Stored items
________

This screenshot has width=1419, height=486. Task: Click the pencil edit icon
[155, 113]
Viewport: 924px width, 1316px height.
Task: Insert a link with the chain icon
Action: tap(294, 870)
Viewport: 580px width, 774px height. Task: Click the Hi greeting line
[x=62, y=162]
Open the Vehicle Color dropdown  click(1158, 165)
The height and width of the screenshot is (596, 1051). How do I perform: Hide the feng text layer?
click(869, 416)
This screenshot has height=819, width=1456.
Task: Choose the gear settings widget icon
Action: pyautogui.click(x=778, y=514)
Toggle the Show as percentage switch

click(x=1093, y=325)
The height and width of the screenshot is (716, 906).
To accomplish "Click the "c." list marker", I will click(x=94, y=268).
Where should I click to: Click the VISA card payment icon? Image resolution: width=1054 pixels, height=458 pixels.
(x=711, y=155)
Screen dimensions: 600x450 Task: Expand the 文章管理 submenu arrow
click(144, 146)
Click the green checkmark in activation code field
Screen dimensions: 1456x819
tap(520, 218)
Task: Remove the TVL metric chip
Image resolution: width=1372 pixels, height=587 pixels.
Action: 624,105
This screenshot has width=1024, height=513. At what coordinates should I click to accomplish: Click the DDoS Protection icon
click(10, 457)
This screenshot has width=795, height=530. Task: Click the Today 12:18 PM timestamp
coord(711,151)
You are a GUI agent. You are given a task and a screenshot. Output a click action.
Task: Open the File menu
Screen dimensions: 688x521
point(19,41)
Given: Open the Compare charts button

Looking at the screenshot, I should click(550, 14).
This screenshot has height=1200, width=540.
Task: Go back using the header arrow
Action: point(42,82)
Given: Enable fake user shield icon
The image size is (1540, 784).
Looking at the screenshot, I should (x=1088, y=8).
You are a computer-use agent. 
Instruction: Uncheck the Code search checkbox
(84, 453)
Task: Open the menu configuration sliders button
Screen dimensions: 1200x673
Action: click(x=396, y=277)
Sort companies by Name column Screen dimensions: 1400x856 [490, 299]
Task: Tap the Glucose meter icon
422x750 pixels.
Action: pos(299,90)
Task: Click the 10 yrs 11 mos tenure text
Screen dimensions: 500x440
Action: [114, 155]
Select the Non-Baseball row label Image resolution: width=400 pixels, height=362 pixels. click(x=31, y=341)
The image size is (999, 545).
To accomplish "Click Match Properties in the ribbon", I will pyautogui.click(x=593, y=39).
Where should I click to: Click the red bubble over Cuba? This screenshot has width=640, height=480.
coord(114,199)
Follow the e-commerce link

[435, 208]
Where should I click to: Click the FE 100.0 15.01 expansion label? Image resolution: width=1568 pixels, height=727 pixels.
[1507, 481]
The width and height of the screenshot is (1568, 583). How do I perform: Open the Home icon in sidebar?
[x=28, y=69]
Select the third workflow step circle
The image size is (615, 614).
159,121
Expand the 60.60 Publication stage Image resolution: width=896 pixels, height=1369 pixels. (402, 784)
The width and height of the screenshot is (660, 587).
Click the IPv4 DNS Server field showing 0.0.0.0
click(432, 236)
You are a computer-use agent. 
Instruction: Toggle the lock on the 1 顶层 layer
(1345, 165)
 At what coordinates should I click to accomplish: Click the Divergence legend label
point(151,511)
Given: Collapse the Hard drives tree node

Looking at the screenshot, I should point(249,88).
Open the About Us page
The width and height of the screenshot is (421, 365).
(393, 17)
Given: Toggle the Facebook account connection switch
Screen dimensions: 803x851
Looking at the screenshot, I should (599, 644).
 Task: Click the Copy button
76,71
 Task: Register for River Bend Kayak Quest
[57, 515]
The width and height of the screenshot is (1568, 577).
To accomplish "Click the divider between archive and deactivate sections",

________

- What to work on -
Which lines above include the string "will"? Show them.

- Task solution -
To accomplish "Click the "c." list marker", I will click(x=94, y=268).
To accomplish "Click Match Properties in the ribbon", I will pyautogui.click(x=593, y=39).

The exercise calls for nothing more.